In Winter 2016, math Club met at 4pm in Neuberger Hall 373. (View all quarters of Club.)

Wednesday, January 13, 2016

Sophie Choe, Portland State University
Quantum computation and game theory

Quantum information and computation is an active area of research in physics, computer science, and electrical engineering. The mathematical model of game theory is applied to quantum systems for better computation. We explore basic game theory, coordinatization of quantum states, the difference between quantized games and gaming the quantum and how the ideas of quantized games are utilized in quantum information theory.
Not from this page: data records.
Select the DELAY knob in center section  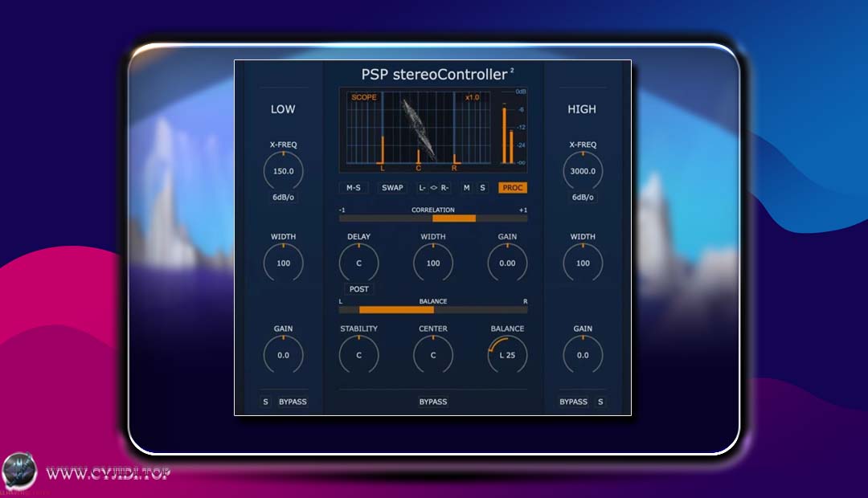[x=359, y=263]
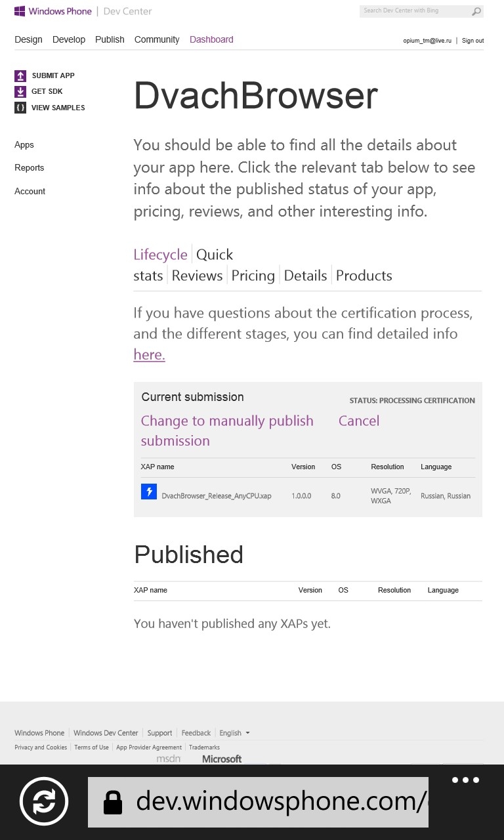Open the Pricing tab
504x840 pixels.
click(x=253, y=276)
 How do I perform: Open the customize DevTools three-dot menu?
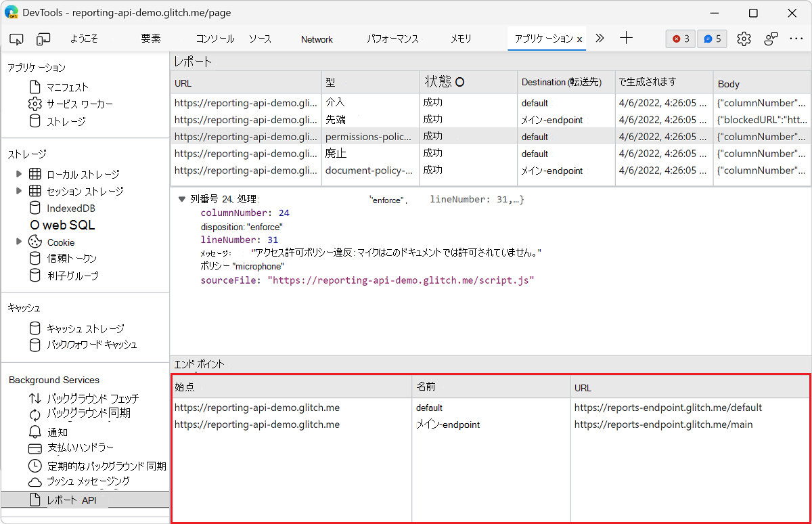click(797, 39)
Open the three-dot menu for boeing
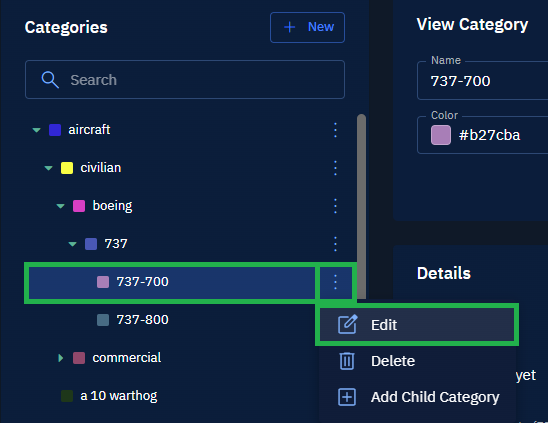 [x=335, y=206]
Thursday, January 28, 2016

Nathan Lazar, PhD candidate, Oregon Health & Science University
Using tensor factorization to predict drug response in cancer cell lines

Precision oncology aims to improve outcomes in cancer patients by targeting therapies to the specific genetic background of each patient. In my PhD work at OHSU, I’m using data obtained from large screening experiments that measure the growth of cancer cell lines in the presence of various drugs at several doses. This response data is stored as a three-dimensional tensor (cell lines × drugs × doses), which is decomposed into latent factor matrices for each dimension and linked to predictors via sparse projection matrices. Values in these latent and projection matrices are inferred using a Bayesian statistical inference technique called variational inference. The trained model highlights relationships present in the data and can be used to predict responses for new cell lines and drugs.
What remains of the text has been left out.